米台商業協会が過去に公に推した対台軍事売却の多くは、蔡英文政権下で承認が進んだ。写真は蔡氏(右)が名誉会長のポール・ウォルフォウィッツ(左)に「大綬景星勲章」を授与した場面。(写真/総統府提供)
軍事売却だけでなく、米国台湾商業協会は外交面も後押し また識者によれば、米国台湾商業協会は対米軍購の“回線”であると同時に、対外関係の場面でも時に重要な役回りを担う。2025年10月16日、林佳龍・外交部長は立法院外委で、8月末に経済貿易視察団を率いてフィリピンを訪れた事実を初めて確認。現地で林氏の“隠れ蓑”を務めたのが、協会副会長ロッタ・ダニエルソンだったとされる。加えて同氏は、林氏が主導する総合外交を公に称賛し、「新しい黎明(New Dawn)」が来ていると表現した。 

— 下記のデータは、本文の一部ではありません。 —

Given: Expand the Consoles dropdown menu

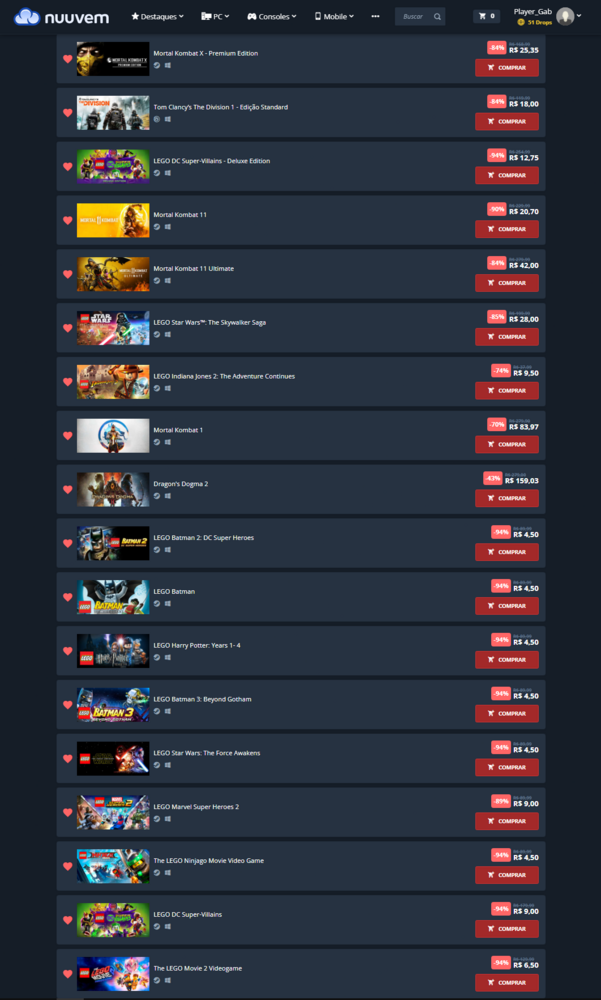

協会は台湾米国商会に似て、半導体やエネルギー等の課題でも提言を出すが、創設以来“商業協会”の看板のまま対台軍售で独自の役割を保ってきた点が異なる。会員には防衛産業が含まれ、リーダー自らが提唱者としてワシントンの議題設定に食い込み、長年ブレない“ギャップ”を指摘し続けて影響力を積み上げてきた。一般には見えにくいが重いこのルート――米国台湾商業協会が対台軍售の隠れた推進者であるがゆえに、その案件が台湾の実需に沿うのか、産業側の要請が先行していないか、あるいは双方の要請が一致しているのか。私たちは大きく目を見開いて見極める必要がある。